KOTA TEGAL – Aksi Orasi damai dilakukan saat Car Free Day Kota Tegal di Alun-alun Kota Tegal dengan cara membentangkan sejumlah poster berisikan “Tolong Bebaskan Tanah Kami, hargai hak-hak kami sebagai Warga Kota Tegal” pada Minggu pagi, 09 Juni 2024.
Salah seorang warga Mintaragen, Abdurrohman (53) mengatakan, “Persoalan tanah yang selama ini ditempati memang merupakan tanah Pemkot Tegal Namun ia mengaku bahwa tanah tersebut baru-baru ini sudah mendapatkan persetujuan pelepasan dari Panitia Khusus (PANSUS) V DPRD Kota Tegal, langkah apa lagi segala sesuatunya kami sudah penuhi.” ungkapnya dengan nada yang berapi-api.
Disampaikan lagi bahwa tanah tersebut juga telah diukur dari Badan Pertanahan Negara (BPN) Kota Tegal atas program PTSL. Namun, sampai sekarang tanah tersebut belum dilepas, “Dari Pemda sampai sekarang belum melepaskan tanah tersebut. Alasannya tidak jelas” ujarnya.
Pria yang berdomisili di RW 10 Mintaragen Kota Tegal itu mengaku sudah menempati tanah tersebut sejak 1992. Bahkan, ia menyebut ada juga yang sudah lama tinggal disana selama 40 tahun. Dijelaskan juga pihaknya hanya ingin meminta kejelasan tentang persoalan tanah yang sudah ditempatinya selama puluhan tahun.
“Kami minta kejelasan atas hak kami itu yang pernah dijanjikan akan dibuat sertifikat melalui Program Tanah Sistematis Lengkap (PTSL,)” bebernya.

**TUGAS WAJIB**
Tuliskan kembali bagian kutipan dokumen di antara "Pria yang berdomisili" dan "selama puluhan tahun.", termasuk keduanya, dengan mengganti "1992" menjadi "1995". Item-item ini diambil dari sumber yang berbeda dengan kutipan dokumen.

**DAFTAR ITEM**
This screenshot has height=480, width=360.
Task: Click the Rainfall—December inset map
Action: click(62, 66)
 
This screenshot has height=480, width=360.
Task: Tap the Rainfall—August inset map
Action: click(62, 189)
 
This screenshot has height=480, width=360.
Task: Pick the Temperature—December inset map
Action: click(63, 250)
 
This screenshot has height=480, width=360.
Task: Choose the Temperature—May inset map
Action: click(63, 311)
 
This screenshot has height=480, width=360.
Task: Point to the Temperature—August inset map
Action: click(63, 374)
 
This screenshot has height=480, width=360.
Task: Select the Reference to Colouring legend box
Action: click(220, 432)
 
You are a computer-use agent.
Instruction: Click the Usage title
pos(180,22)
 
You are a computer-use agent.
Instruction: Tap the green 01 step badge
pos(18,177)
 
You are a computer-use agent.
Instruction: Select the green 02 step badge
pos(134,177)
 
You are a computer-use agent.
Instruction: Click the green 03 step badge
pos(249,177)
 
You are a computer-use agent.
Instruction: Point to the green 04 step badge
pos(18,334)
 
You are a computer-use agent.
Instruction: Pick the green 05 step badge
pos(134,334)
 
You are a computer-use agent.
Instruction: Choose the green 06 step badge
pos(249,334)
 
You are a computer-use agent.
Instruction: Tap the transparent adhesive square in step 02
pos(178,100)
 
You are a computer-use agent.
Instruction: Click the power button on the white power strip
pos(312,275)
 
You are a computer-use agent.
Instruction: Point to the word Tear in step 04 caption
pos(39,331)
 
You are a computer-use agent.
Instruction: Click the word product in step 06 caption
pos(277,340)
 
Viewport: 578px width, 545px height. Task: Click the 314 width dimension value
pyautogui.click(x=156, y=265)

--

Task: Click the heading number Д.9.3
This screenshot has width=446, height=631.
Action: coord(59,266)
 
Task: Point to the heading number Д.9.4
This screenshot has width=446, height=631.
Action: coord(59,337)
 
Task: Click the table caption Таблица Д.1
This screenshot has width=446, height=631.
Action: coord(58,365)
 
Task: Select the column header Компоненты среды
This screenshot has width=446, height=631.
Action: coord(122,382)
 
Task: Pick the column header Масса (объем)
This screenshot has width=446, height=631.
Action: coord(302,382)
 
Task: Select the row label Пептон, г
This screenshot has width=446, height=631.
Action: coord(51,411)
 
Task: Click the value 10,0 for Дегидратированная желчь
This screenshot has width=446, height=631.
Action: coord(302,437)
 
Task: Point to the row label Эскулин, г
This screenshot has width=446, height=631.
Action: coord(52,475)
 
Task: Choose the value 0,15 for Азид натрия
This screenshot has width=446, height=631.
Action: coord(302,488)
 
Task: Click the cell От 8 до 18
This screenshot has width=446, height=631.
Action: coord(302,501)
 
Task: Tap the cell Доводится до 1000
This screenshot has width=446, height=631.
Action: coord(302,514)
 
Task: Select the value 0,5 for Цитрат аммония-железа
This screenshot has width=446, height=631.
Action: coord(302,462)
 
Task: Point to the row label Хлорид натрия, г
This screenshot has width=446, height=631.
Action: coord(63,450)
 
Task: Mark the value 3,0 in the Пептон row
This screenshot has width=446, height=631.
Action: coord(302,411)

---

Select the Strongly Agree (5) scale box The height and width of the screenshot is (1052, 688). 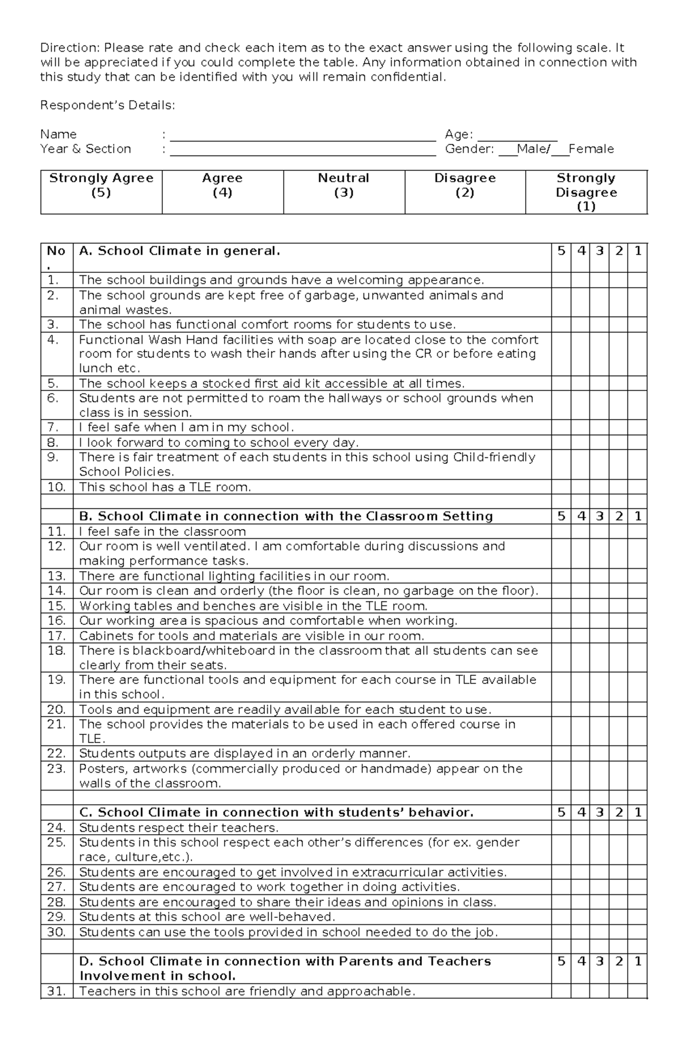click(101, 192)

**JAWABAN BENAR**
Pria yang berdomisili di RW 10 Mintaragen Kota Tegal itu mengaku sudah menempati tanah tersebut sejak 1995. Bahkan, ia menyebut ada juga yang sudah lama tinggal disana selama 40 tahun. Dijelaskan juga pihaknya hanya ingin meminta kejelasan tentang persoalan tanah yang sudah ditempatinya selama puluhan tahun.